→ **Aim**: Copy the records below word for word, keeping every line unchanged.

○ ○ ○

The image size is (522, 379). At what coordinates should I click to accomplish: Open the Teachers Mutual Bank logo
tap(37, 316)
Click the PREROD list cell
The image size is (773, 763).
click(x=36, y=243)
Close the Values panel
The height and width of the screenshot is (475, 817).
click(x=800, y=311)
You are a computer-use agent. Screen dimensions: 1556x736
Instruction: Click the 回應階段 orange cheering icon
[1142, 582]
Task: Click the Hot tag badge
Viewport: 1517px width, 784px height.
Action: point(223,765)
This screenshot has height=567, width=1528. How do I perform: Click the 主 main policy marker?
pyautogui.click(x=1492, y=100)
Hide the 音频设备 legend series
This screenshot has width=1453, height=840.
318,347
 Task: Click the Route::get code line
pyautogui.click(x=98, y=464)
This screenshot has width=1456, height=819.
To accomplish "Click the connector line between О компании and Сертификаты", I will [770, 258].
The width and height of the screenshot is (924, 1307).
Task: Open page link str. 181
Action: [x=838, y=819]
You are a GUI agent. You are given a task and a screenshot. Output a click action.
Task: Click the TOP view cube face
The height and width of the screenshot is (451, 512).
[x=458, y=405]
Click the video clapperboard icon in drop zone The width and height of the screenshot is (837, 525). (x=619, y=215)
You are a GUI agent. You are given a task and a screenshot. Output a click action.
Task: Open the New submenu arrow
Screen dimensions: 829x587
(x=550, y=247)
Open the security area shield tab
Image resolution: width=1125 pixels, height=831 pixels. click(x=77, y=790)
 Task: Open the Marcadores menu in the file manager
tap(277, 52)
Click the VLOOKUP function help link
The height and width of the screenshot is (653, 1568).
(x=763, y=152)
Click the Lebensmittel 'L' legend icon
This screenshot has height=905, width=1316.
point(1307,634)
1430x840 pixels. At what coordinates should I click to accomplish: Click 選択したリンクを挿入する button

○ ○ ○

→ **Correct response**:
The image size is (522, 379). At what coordinates should I click to accomplish: Open the Teachers Mutual Bank logo
tap(37, 316)
Click the PREROD list cell
The image size is (773, 763).
click(x=36, y=243)
Close the Values panel
The height and width of the screenshot is (475, 817).
click(x=800, y=311)
You are a computer-use agent. Screen dimensions: 1556x736
Instruction: Click the 回應階段 orange cheering icon
[1142, 582]
Task: Click the Hot tag badge
Viewport: 1517px width, 784px height.
Action: point(223,765)
This screenshot has height=567, width=1528. How do I perform: Click the 主 main policy marker?
pyautogui.click(x=1492, y=100)
Hide the 音频设备 legend series
This screenshot has width=1453, height=840.
318,347
 Task: Click the Route::get code line
pyautogui.click(x=98, y=464)
This screenshot has width=1456, height=819.
To accomplish "Click the connector line between О компании and Сертификаты", I will [770, 258].
The width and height of the screenshot is (924, 1307).
Task: Open page link str. 181
Action: [x=838, y=819]
You are a GUI agent. You are given a task and a screenshot. Output a click action.
Task: Click the TOP view cube face
The height and width of the screenshot is (451, 512).
[x=458, y=405]
Click the video clapperboard icon in drop zone The width and height of the screenshot is (837, 525). (x=619, y=215)
You are a GUI agent. You are given a task and a screenshot. Output a click action.
Task: Open the New submenu arrow
Screen dimensions: 829x587
(x=550, y=247)
Open the security area shield tab
Image resolution: width=1125 pixels, height=831 pixels. click(x=77, y=790)
 Task: Open the Marcadores menu in the file manager
tap(277, 52)
Click the VLOOKUP function help link
The height and width of the screenshot is (653, 1568).
(x=763, y=152)
Click the Lebensmittel 'L' legend icon
This screenshot has height=905, width=1316.
point(1307,634)
1430x840 pixels. At what coordinates should I click to accomplish: Click 選択したリンクを挿入する button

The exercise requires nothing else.